* Activity list *
1/ In the passage about Betty, reproduce the part between "Those of you" and "also lucky recipients.", inclusive, substituting "money" for "profit".
2/ In the passage about Betty, during which decades did she originally show her beardies?
3/ Translate this sentence from the passage about Betty into Spanish: "She certainly didn't breed her beardies for profit."

* Study text *
+++

Those of you who may have known Betty would also know that she didn’t suffer fools and could be a bit spikey, but equally, she had a heart of gold and a wonderful sense of humour and fun. She certainly didn’t breed her beardies for profit. I was the recipient of two wonderful “gifts” over the years, Toby my first beardie and my darling Jack. I also know of at least two other friends who were also lucky recipients.

I believe Betty knew Colonel & Mrs Willison and her first beardie was called Shaggy, (I think she may have been a rescue). However Betty’s beardies were always bred for temperament and ability. The Bredon line had famous “old” beardie names in their breeding including Bothkennar and Wishanger.

I remember Betty saying that she originally showed her beardies back in the 1950’s and 60’s, but as time went on she got very disillusioned about the loss of working instinct and moved to breeding working dogs with “intelligence” and temperament. She also wanted to reverse the change in shape and coat that now typifies “show” beardies.

+++

* Available data *
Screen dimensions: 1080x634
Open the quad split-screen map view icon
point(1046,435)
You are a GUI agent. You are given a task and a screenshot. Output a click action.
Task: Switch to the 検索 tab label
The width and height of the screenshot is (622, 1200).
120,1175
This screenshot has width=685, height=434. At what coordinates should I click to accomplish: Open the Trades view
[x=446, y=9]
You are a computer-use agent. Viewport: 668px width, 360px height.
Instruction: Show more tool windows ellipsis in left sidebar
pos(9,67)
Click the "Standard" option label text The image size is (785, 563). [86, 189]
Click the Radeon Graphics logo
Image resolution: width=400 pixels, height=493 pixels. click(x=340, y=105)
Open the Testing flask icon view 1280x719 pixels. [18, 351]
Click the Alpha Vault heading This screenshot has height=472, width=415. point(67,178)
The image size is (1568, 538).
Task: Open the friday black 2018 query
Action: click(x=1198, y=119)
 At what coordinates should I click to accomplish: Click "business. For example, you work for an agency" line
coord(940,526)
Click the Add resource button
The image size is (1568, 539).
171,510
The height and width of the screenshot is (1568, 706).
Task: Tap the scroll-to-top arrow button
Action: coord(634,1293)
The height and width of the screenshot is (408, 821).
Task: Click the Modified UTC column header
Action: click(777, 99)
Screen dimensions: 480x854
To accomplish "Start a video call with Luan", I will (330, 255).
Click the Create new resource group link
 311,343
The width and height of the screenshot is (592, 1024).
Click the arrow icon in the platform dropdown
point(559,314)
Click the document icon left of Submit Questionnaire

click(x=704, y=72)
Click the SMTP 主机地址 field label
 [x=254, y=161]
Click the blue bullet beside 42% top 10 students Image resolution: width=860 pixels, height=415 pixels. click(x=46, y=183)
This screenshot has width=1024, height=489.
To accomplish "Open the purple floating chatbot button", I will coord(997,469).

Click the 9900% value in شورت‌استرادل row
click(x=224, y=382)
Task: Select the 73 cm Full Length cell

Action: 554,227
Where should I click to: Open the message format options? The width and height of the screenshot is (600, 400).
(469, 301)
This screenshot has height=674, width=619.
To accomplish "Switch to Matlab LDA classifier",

+++

* Results in order *
1/
Those of you who may have known Betty would also know that she didn’t suffer fools and could be a bit spikey, but equally, she had a heart of gold and a wonderful sense of humour and fun. She certainly didn’t breed her beardies for money. I was the recipient of two wonderful “gifts” over the years, Toby my first beardie and my darling Jack. I also know of at least two other friends who were also lucky recipients.

2/ The 1950's and 60's.

3/ Desde luego, no criaba a sus beardies con fines de lucro.